Andrew Ewing, head of corporate finance at Johnston Carmichael, said: "These are significant figures which show an uplift in deal activity and a rise in the value of transactions.

"While we began to see an increase in activity in the previous year, the market has really picked up in the last 12 months."

Mr Ewing suggested that trend is likely to continue in the coming months.

He said: "It's also clear from the discussions we are having with clients that there is a growing appetite among companies looking to expand and diversify through acquisitions."

Separately, the firm has promoted Donald McNaught to partner. He had been director in charge of insolvency in Glasgow since 2011.

Led by chief executive Sandy Manson, Johnston Carmichael, posted a 7% increase in profits in the year to 31 May 2013.
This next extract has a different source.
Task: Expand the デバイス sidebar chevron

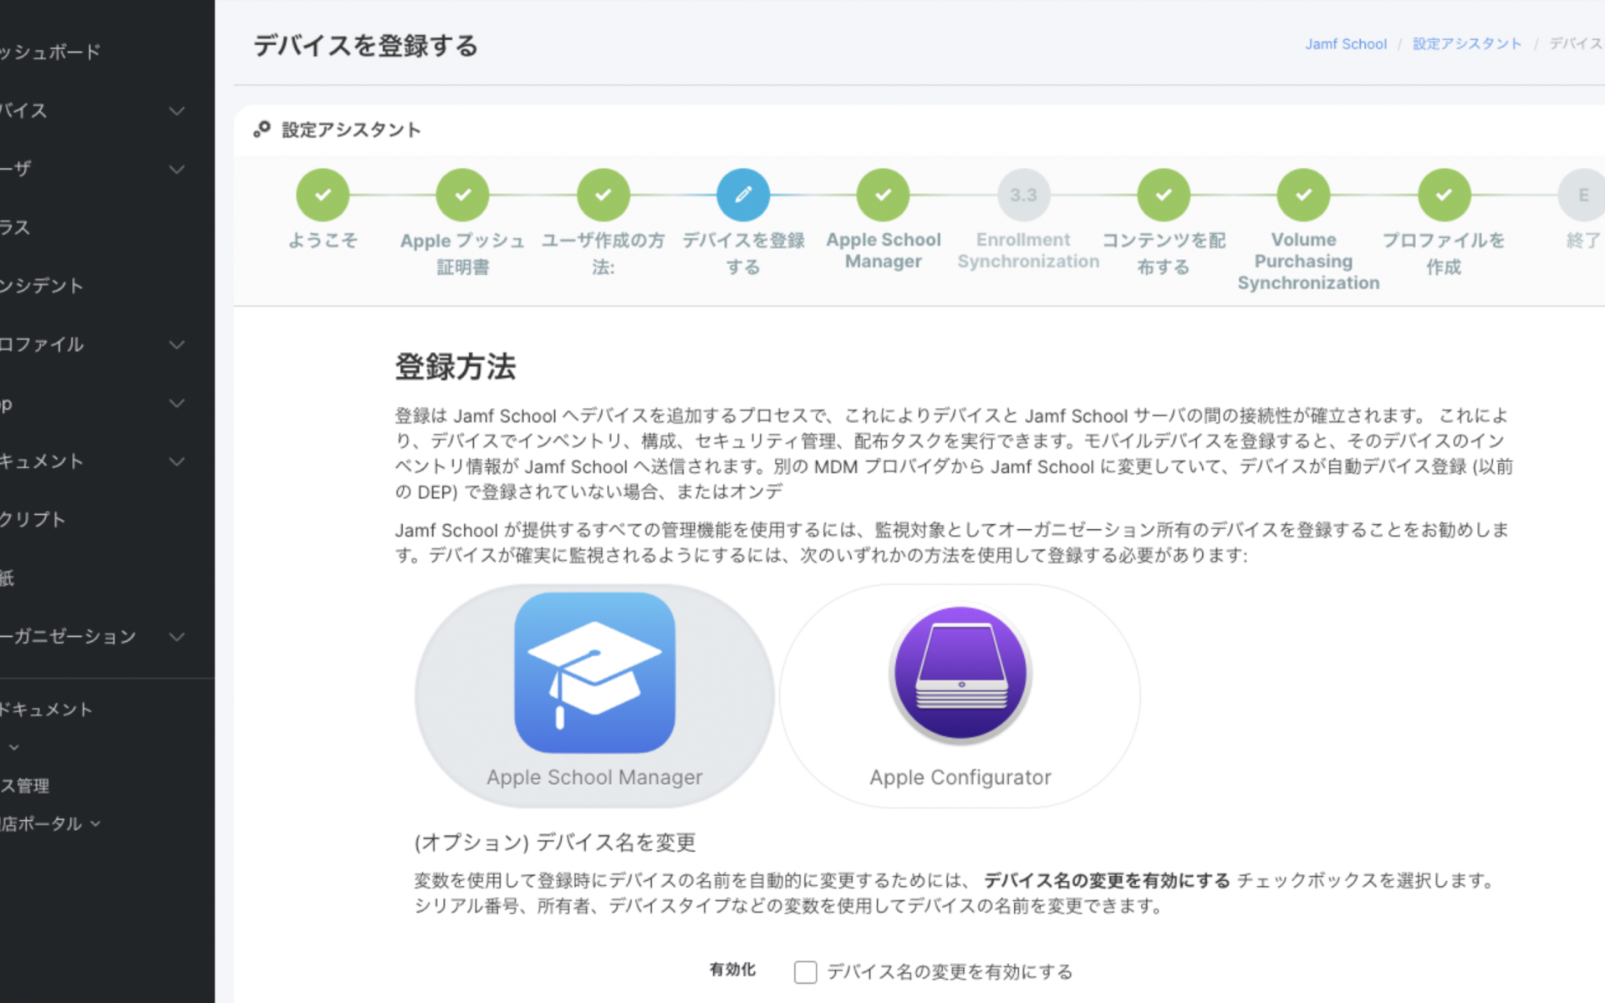Action: (177, 110)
The firm made £10.57m profit before partners' remuneration in the year, up from £9.87m in the previous period.

Announcing the results, in December, Mr Manson said the company had noticed a marked increase in confidence from the start of 2013.

Mr Manson said growth in the year to May last year was partly driven by the firm's merger with Aberdeen-based Ritson Smith.
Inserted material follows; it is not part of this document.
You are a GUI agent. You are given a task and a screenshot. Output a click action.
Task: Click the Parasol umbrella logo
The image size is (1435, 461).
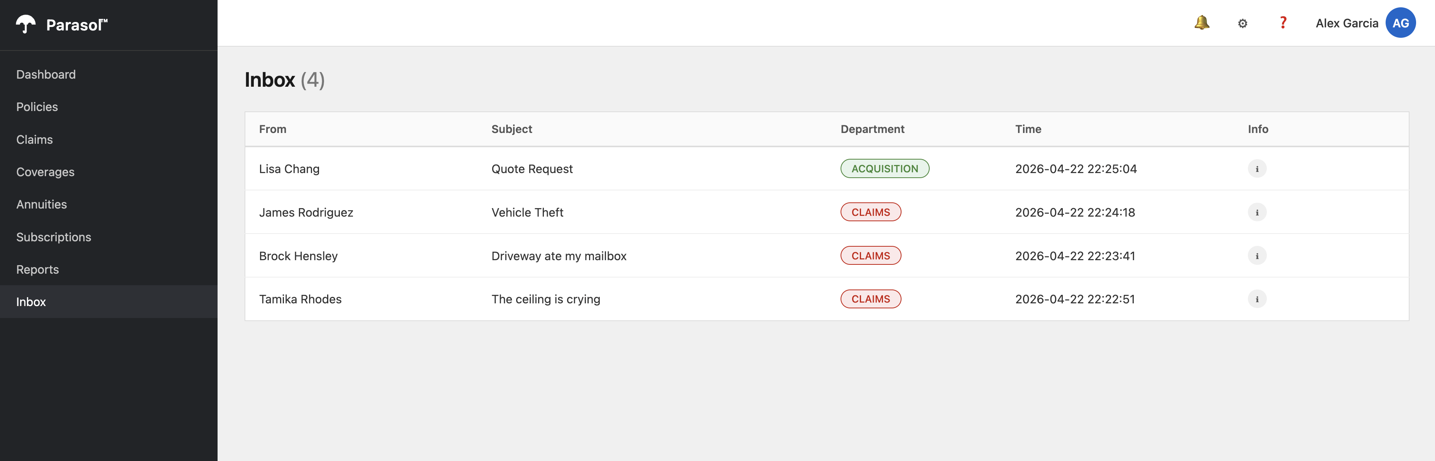26,24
He said it was in the market for more such deals.

Dealmakers at the big four accountancy firms in Scotland reported a surge in activity towards the end of last year.

They said Scottish firms in sectors like oil and gas, food and drink and life sciences could attract bid interest.

Among private equity investors, the Pirrie brothers' Nevis Capital business and Penta Capital said they were keen to do deals.